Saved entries

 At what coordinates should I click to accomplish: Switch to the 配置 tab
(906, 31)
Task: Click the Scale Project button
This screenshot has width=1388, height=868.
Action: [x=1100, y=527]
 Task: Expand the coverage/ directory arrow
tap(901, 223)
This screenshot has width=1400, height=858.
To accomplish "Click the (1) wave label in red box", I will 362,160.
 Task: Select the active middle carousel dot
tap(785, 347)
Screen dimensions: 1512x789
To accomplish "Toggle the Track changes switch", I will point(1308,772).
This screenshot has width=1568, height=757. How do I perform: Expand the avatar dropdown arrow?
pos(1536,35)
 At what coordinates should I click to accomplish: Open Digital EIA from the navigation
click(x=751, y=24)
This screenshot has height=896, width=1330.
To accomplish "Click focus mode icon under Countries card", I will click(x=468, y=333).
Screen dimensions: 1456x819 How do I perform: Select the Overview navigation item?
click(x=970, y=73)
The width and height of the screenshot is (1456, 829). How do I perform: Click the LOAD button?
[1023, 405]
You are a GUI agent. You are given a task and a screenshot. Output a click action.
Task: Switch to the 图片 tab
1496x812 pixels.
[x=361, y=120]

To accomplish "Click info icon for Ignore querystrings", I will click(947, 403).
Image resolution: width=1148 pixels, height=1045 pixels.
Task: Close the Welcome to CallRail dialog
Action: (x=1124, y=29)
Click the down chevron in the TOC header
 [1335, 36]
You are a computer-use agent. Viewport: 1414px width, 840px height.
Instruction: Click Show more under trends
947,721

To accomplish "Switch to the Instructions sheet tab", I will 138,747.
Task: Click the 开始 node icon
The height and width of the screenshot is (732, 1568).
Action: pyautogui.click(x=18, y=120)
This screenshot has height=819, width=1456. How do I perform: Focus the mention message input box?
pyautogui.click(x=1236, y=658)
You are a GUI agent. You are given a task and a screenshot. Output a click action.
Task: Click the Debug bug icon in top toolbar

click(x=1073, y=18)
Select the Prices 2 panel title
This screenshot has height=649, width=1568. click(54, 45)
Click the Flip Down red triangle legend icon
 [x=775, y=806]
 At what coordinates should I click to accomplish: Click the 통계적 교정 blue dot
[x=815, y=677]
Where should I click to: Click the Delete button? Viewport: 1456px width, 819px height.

* [Exercise details]:
Could you restate the records above word for word?

* [Answer area]:
 At what coordinates should I click to accomplish: Switch to the 配置 tab
(906, 31)
Task: Click the Scale Project button
This screenshot has width=1388, height=868.
Action: [x=1100, y=527]
 Task: Expand the coverage/ directory arrow
tap(901, 223)
This screenshot has width=1400, height=858.
To accomplish "Click the (1) wave label in red box", I will 362,160.
 Task: Select the active middle carousel dot
tap(785, 347)
Screen dimensions: 1512x789
To accomplish "Toggle the Track changes switch", I will point(1308,772).
This screenshot has width=1568, height=757. How do I perform: Expand the avatar dropdown arrow?
pos(1536,35)
 At what coordinates should I click to accomplish: Open Digital EIA from the navigation
click(x=751, y=24)
This screenshot has height=896, width=1330.
To accomplish "Click focus mode icon under Countries card", I will click(x=468, y=333).
Screen dimensions: 1456x819 How do I perform: Select the Overview navigation item?
click(x=970, y=73)
The width and height of the screenshot is (1456, 829). How do I perform: Click the LOAD button?
[1023, 405]
You are a GUI agent. You are given a task and a screenshot. Output a click action.
Task: Switch to the 图片 tab
1496x812 pixels.
[x=361, y=120]

To accomplish "Click info icon for Ignore querystrings", I will click(947, 403).
Image resolution: width=1148 pixels, height=1045 pixels.
Task: Close the Welcome to CallRail dialog
Action: (x=1124, y=29)
Click the down chevron in the TOC header
 [1335, 36]
You are a computer-use agent. Viewport: 1414px width, 840px height.
Instruction: Click Show more under trends
947,721

To accomplish "Switch to the Instructions sheet tab", I will 138,747.
Task: Click the 开始 node icon
The height and width of the screenshot is (732, 1568).
Action: pyautogui.click(x=18, y=120)
This screenshot has height=819, width=1456. How do I perform: Focus the mention message input box?
pyautogui.click(x=1236, y=658)
You are a GUI agent. You are given a task and a screenshot. Output a click action.
Task: Click the Debug bug icon in top toolbar

click(x=1073, y=18)
Select the Prices 2 panel title
This screenshot has height=649, width=1568. click(54, 45)
Click the Flip Down red triangle legend icon
 [x=775, y=806]
 At what coordinates should I click to accomplish: Click the 통계적 교정 blue dot
[x=815, y=677]
Where should I click to: Click the Delete button? Viewport: 1456px width, 819px height.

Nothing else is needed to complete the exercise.